I get it, for the theme — Maggie’s is the third perspective, going on with living her life, not haunted by the brooch any more than when it passed from her mother’s hands. But we’re in “One Bad Day,” and just the same as the Joker’s comedian flashbacks in Killing Joke are possibly, at least, a viable origin for the villain, so too do we want One Bad Day: Catwoman to feel of a piece with the modern Catwoman. Even if Wilson didn’t dovetail perfectly with the Ed Brubaker or most recent Ram V uses of Maggie, to be antithetical even to Mindy Newell’s Catwoman: Her Sister’s Keeper (living in the zeitgeist right up there with Batman: Year One) lessens the impact of this book, and it seems so easily avoided. Too, again, that there is no “bad day” here, and also that Catwoman and Batman’s relationship is shockingly healthy — good in general, bad for One Bad Day.
I’ll note that Batman: One Bad Day: Catwoman starts slow, with big ponderous (though well-rendered) panels by Jamie McKelvie, before G. Willow Wilson’s book picks up about 20 pages in with the auction house. McKelvie colors here too, and I felt my copy seemed washed out, the skin tones too pale and so on, though your results may vary. Again, a fine Catwoman story, up there indeed with the Penguin and Bane volumes of this series, though nowhere near Batman: One Bad Day: The Riddler that really lived up to “One Bad Day”’s promise.
[Includes original and variant covers, black and white art pages]
I know it's a little off-topic, but I've been reading the Superman: The Warworld Saga trade, and I'm really hoping you get a chance to review it soon. I say "soon" but that's a relative term with this book. You see, DC released all of it in one softcover, but it's as thick as an omnibus. My assumption has always been if it sells well, they'll release it in hardcover (usually multiple hardcovers). If it doesn't sell as well, they'll release it in softcover. But to release so much, collected in a single softcover, is so very unlike DC. Normally, I would think there would be Warword Parts 1, 2, and 3, each published as a separate book. Obviously, it's nice to have it all in one book (albeit expensive), but I would've preferred multiple hardcovers (which might be cheaper in terms of production costs but I have no idea). Anyway, i'm enjoying it so far and I hope you will too.

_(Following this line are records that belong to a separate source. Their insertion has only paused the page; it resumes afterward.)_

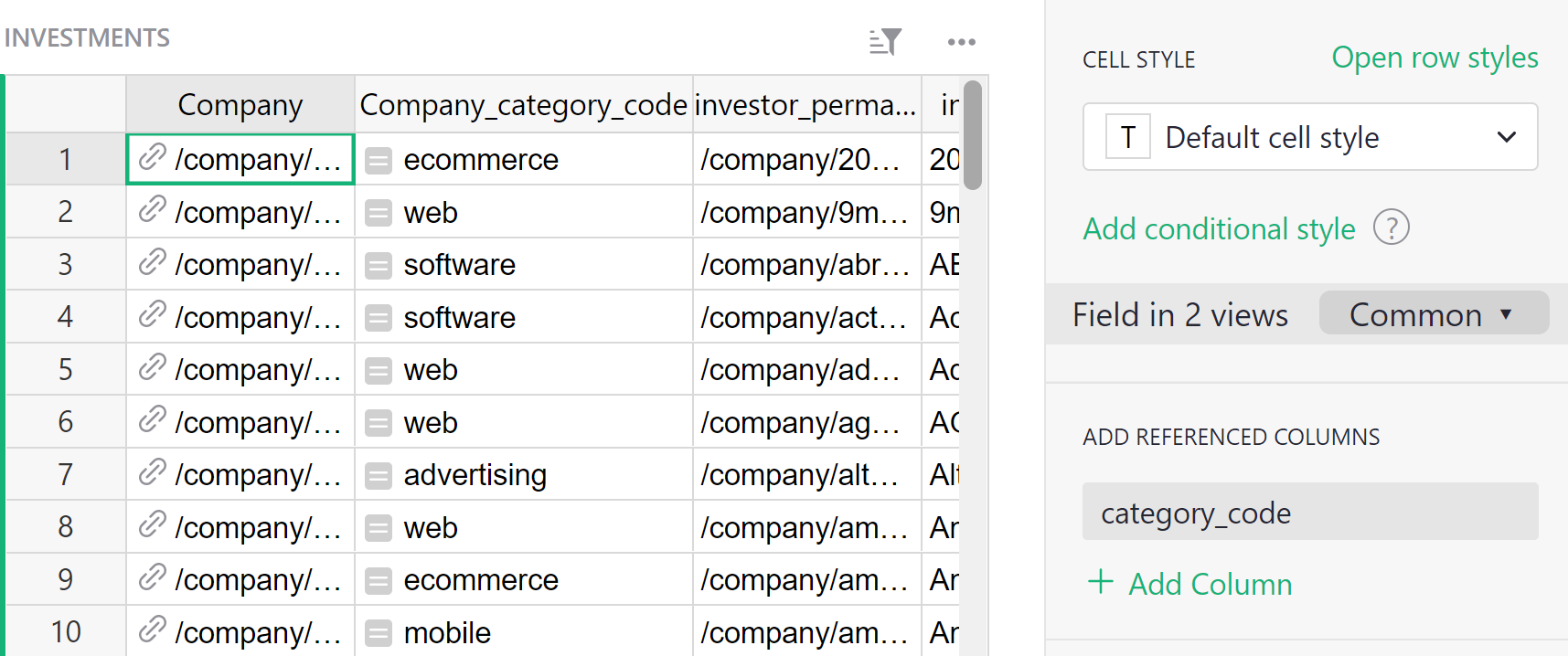Select the Company column header

pyautogui.click(x=240, y=105)
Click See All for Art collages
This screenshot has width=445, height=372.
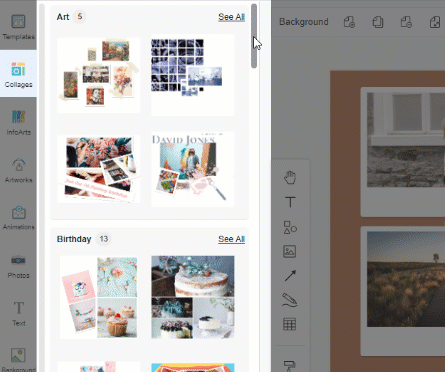coord(231,17)
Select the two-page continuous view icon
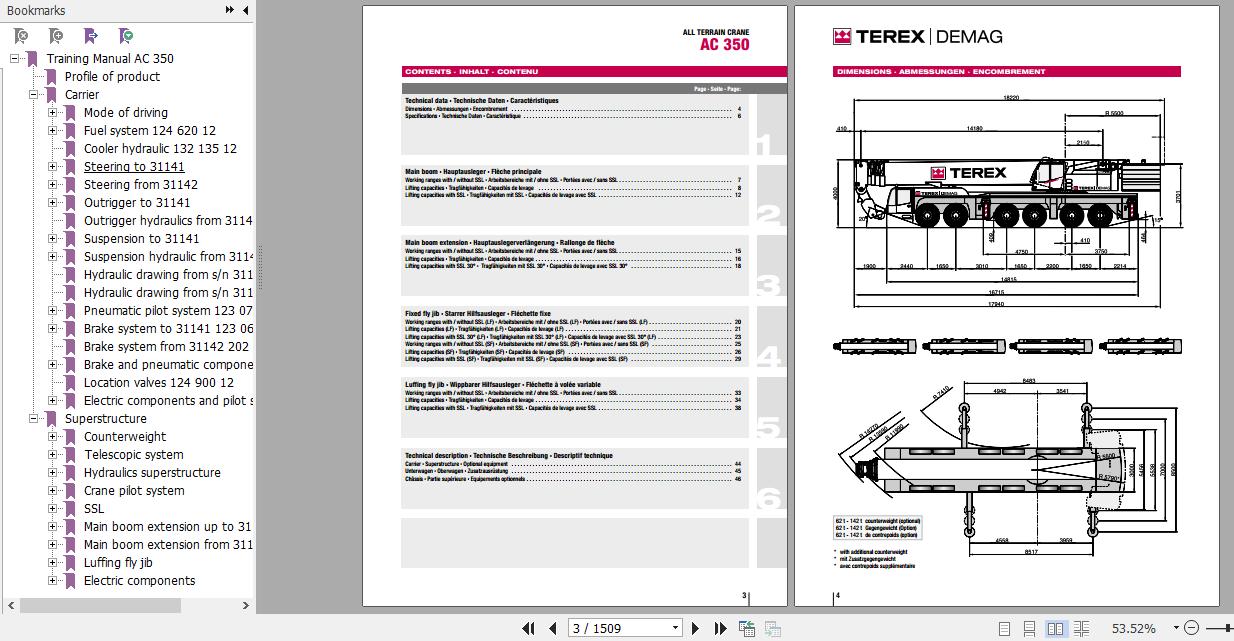This screenshot has width=1234, height=641. (1081, 628)
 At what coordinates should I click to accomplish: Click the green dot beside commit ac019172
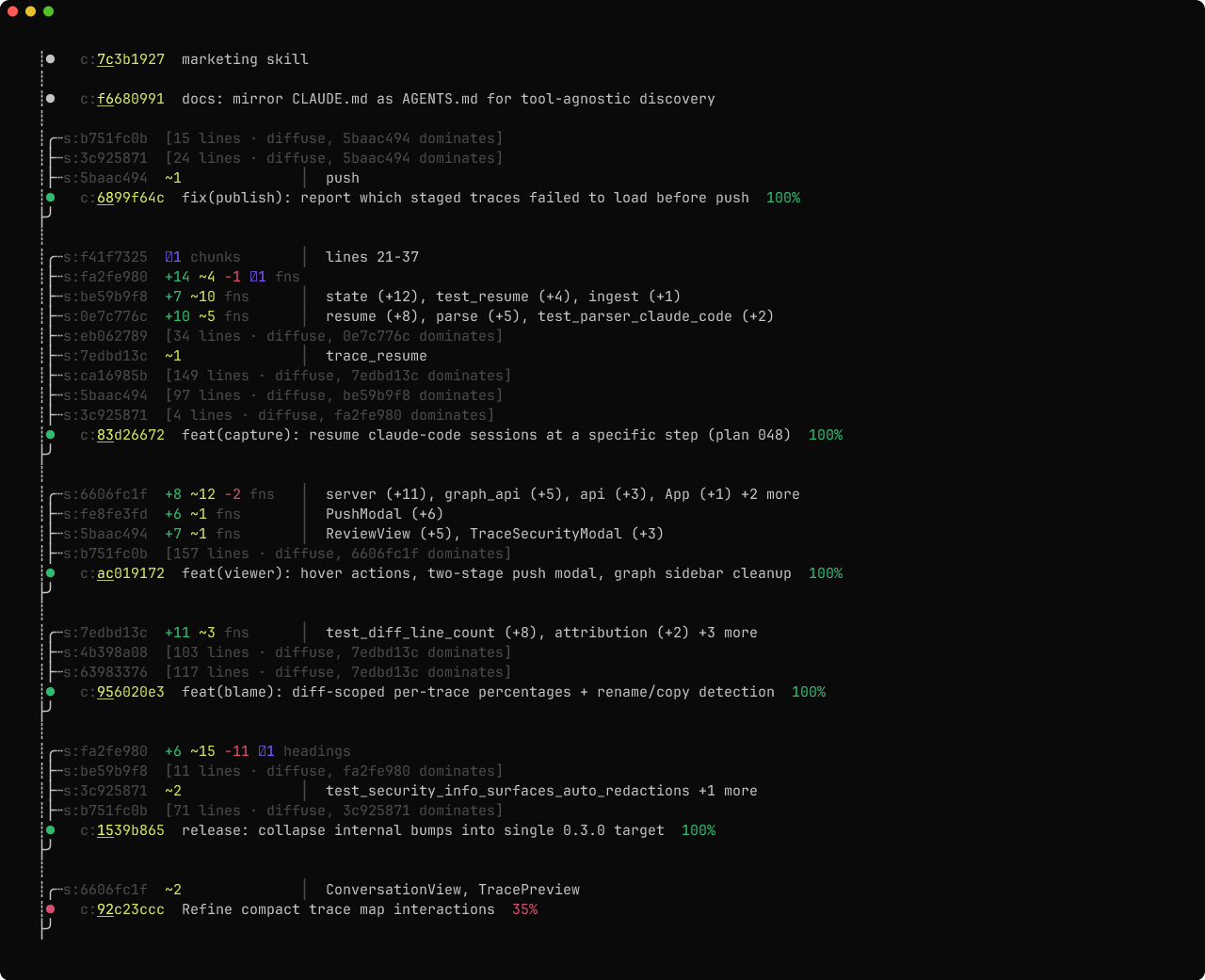coord(50,572)
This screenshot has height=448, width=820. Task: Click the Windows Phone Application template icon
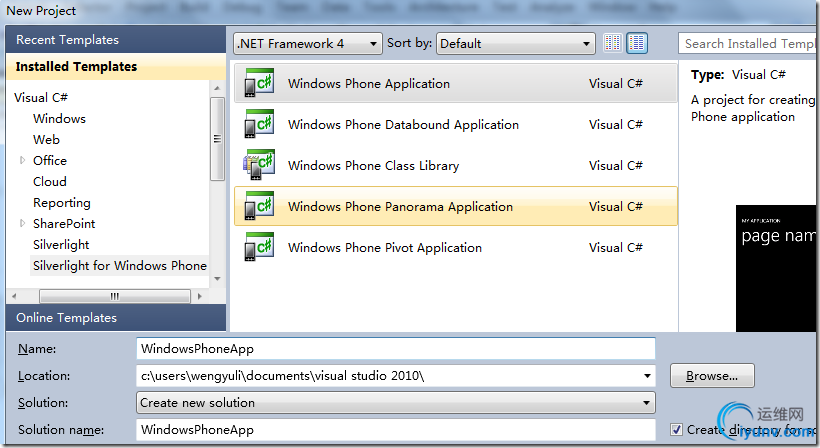click(x=259, y=84)
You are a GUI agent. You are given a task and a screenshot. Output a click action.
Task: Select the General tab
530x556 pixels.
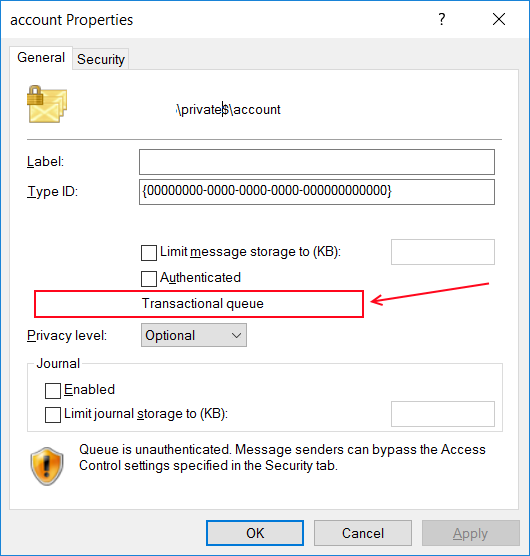pyautogui.click(x=41, y=57)
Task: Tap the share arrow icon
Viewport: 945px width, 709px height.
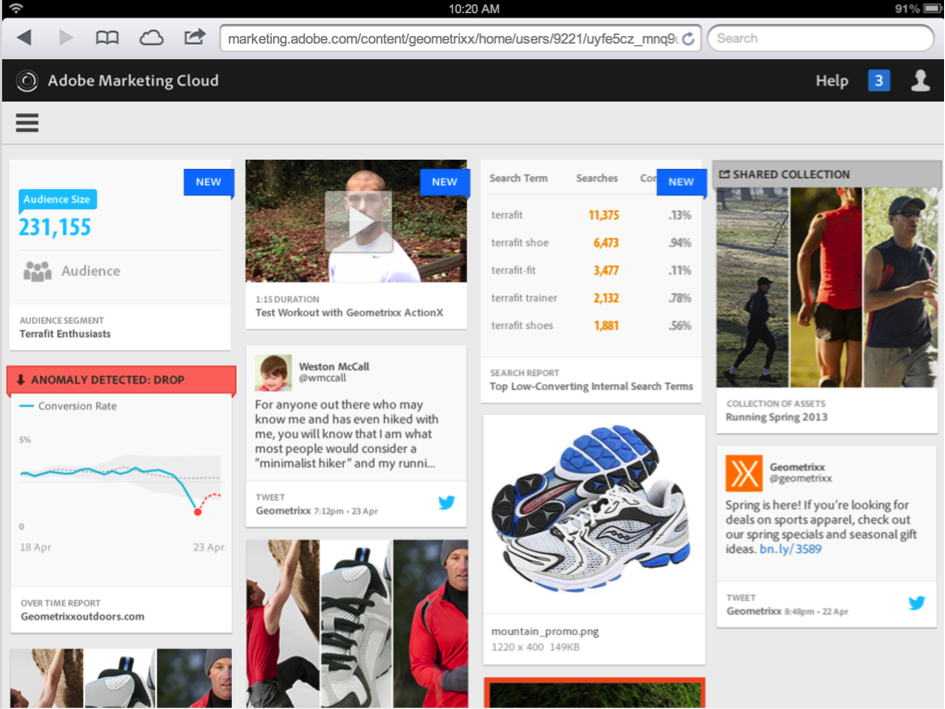Action: point(194,37)
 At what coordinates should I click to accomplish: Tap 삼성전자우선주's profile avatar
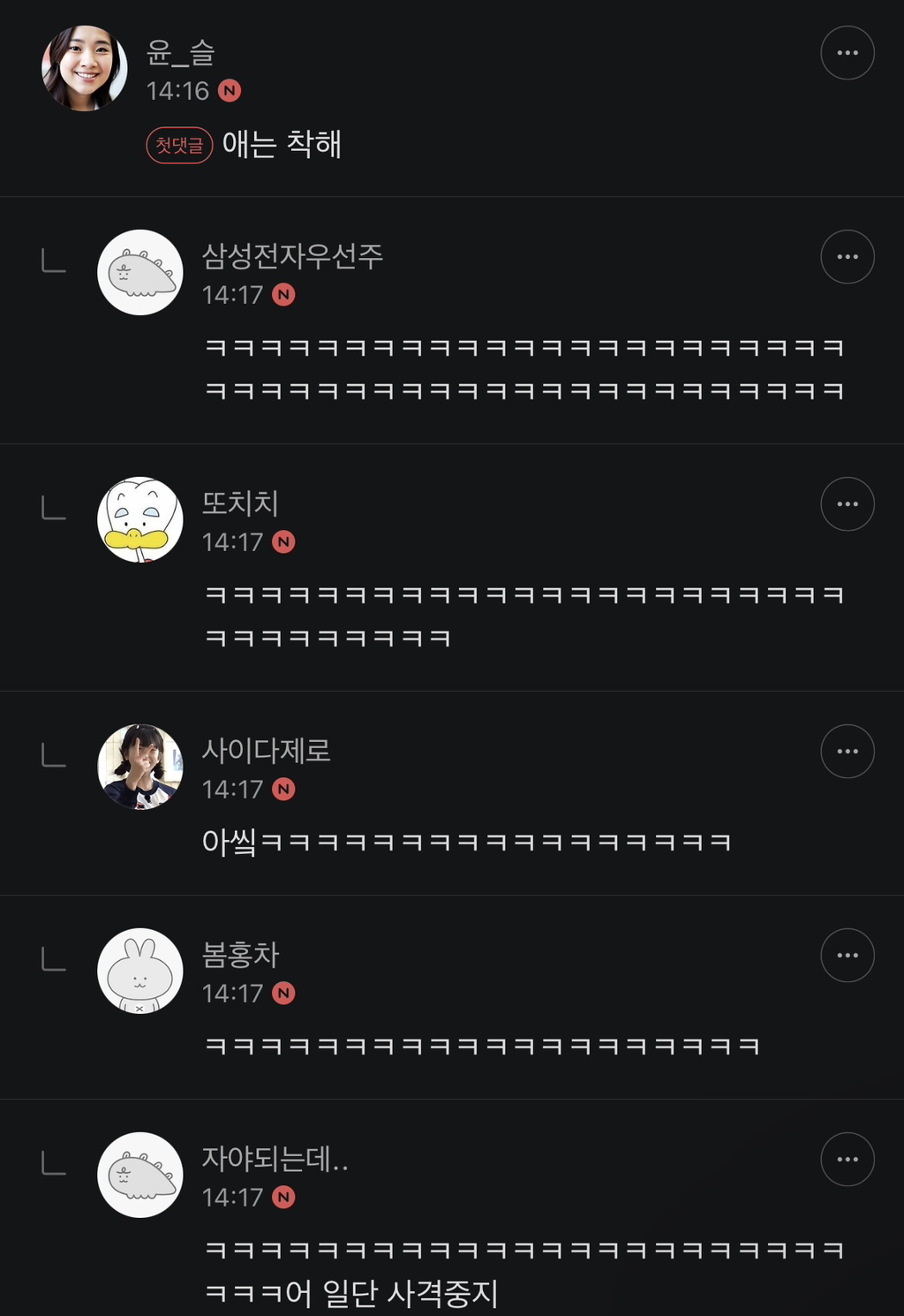[x=140, y=273]
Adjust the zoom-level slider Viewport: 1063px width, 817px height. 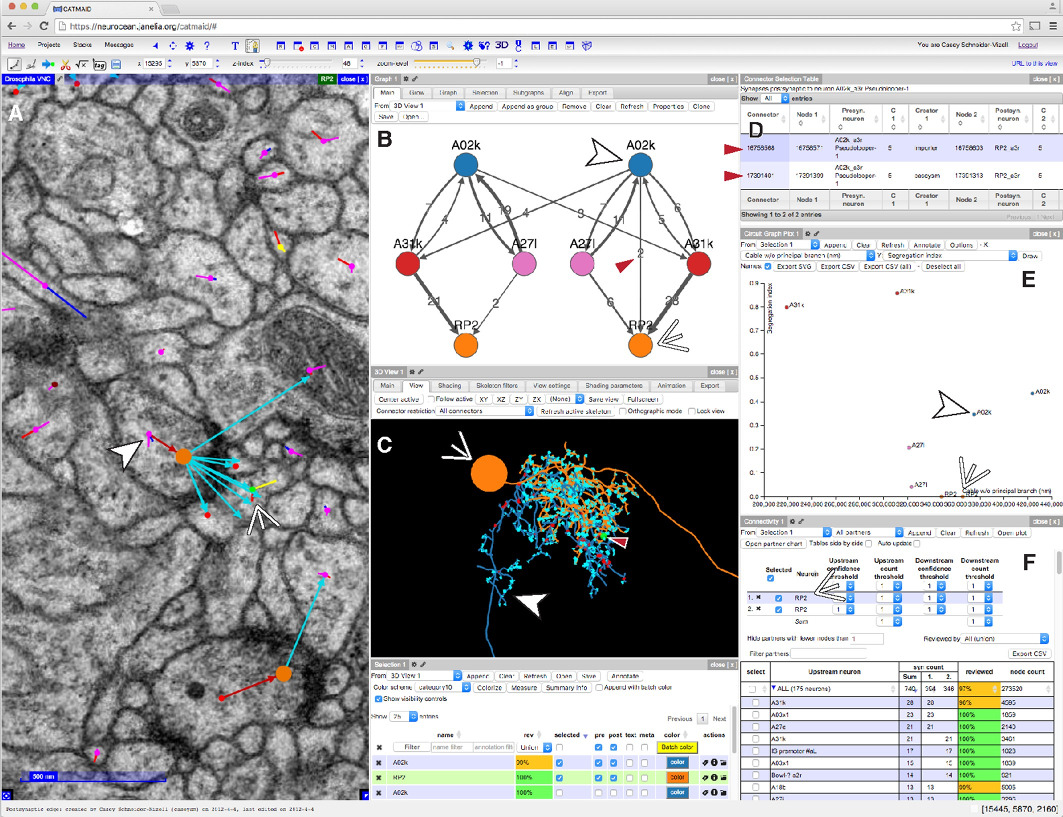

ReplyDeleteChuck, I appreciate the comment. I did review "Warworld Saga," of sorts, in its three original individual releases — you should find what you're looking for at this link: https://collectededitions.blogspot.com/search/label/Superman. Given that they already released most of that book as individual collections, I'm not as confident as you in their re-collecting it individually as cut-downs from the omnibus, though I'd be happy if they did. Pretty sure most if not all from the Saga trade is available across other collections, one exception being the Batman/Superman: Authority Special. Happy to hear more of your thoughts on that (or should I say "those") Warworld books!